### What you will do
Return the records that follow unaltered. Omit every picture.

+++

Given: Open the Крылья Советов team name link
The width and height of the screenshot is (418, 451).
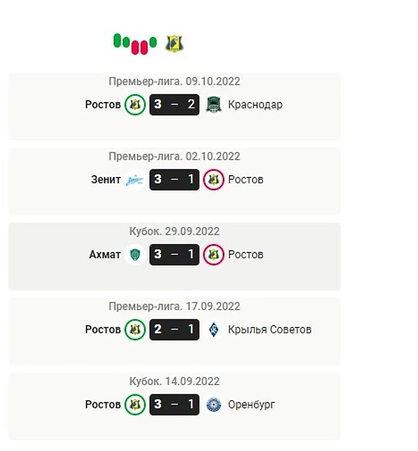Looking at the screenshot, I should (x=270, y=330).
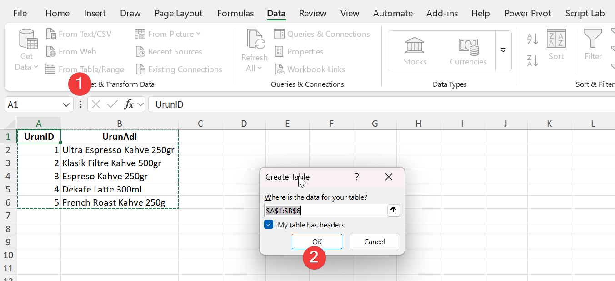The width and height of the screenshot is (615, 281).
Task: Sort ascending with A to Z icon
Action: 532,39
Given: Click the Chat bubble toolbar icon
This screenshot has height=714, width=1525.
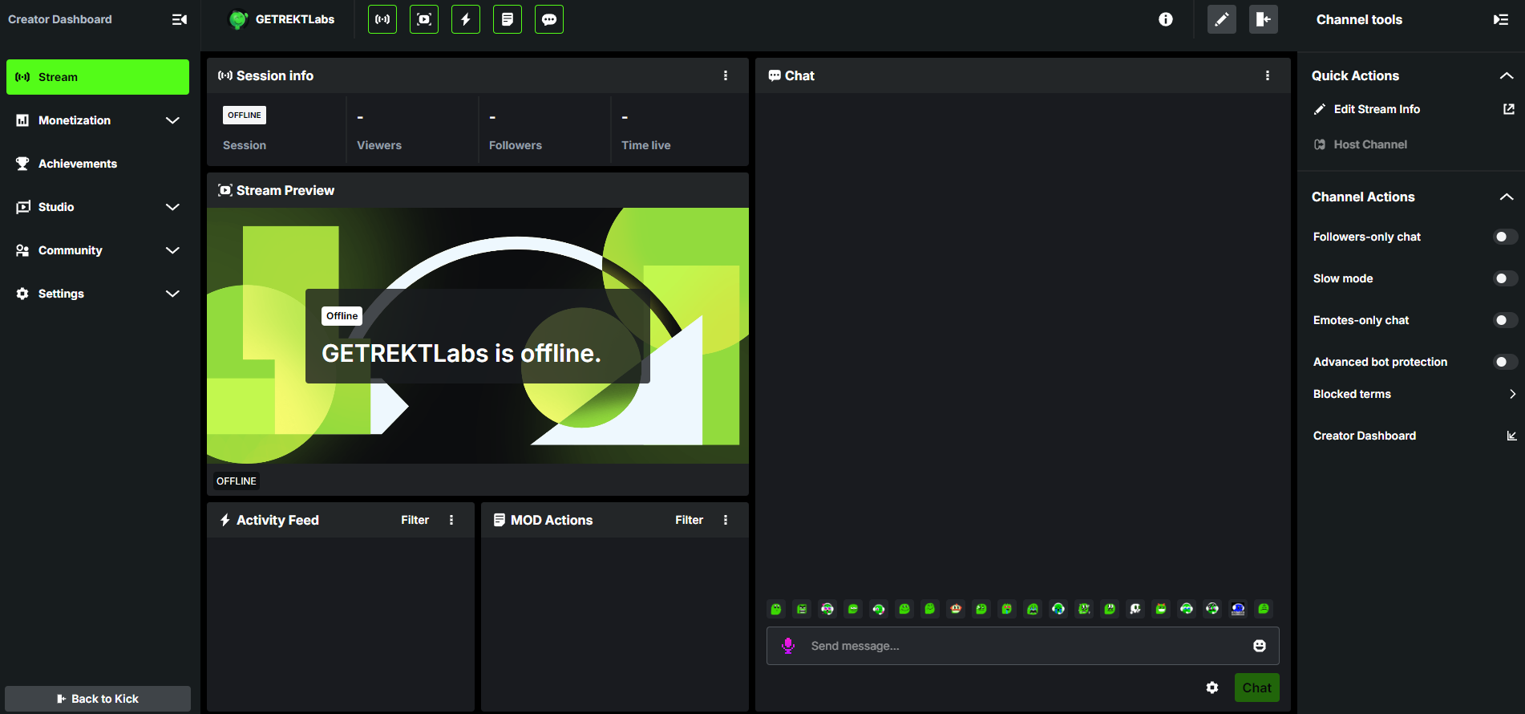Looking at the screenshot, I should point(549,19).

+++

### Response
Given: Open the Крылья Советов team name link
The width and height of the screenshot is (418, 451).
Looking at the screenshot, I should (x=270, y=330).
The width and height of the screenshot is (615, 281).
Task: Sort ascending with A to Z icon
Action: 532,39
Given: Click the Chat bubble toolbar icon
This screenshot has height=714, width=1525.
Looking at the screenshot, I should point(549,19).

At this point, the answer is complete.